Task to complete - Look through the entries below and count the lines with the word "Given" in them; give only the number.
Top of Dataset records
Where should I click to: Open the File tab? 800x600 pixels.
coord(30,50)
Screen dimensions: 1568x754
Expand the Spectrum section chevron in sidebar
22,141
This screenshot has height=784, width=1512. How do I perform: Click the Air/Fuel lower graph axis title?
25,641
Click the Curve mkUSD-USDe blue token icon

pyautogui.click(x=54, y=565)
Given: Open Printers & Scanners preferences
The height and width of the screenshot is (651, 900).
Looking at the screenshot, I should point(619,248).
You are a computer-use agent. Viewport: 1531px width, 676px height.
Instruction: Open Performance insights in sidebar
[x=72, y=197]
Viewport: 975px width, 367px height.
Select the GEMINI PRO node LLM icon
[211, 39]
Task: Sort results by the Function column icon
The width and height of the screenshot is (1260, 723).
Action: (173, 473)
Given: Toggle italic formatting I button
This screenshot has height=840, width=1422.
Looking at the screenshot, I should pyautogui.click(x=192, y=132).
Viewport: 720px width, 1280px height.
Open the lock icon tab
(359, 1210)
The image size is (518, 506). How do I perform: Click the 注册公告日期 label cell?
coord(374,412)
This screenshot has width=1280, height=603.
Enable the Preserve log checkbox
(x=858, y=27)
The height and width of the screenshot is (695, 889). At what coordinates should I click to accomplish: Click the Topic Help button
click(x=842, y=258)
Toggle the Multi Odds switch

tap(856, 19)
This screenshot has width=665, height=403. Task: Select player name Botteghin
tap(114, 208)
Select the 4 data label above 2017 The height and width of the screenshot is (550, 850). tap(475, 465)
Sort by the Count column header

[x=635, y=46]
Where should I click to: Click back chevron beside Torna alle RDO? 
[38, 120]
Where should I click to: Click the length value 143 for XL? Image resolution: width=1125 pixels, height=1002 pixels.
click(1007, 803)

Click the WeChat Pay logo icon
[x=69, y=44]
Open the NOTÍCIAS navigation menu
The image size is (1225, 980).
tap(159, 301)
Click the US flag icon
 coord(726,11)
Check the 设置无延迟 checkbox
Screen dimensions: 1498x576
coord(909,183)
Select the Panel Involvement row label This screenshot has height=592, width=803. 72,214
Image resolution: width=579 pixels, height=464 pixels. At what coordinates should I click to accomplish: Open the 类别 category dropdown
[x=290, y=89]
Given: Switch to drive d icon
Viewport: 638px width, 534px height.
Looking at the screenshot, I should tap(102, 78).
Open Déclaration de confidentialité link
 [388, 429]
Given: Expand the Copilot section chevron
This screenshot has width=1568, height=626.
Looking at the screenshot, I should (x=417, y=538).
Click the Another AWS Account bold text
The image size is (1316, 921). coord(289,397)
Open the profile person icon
Bottom of Dataset records
Answer space - 4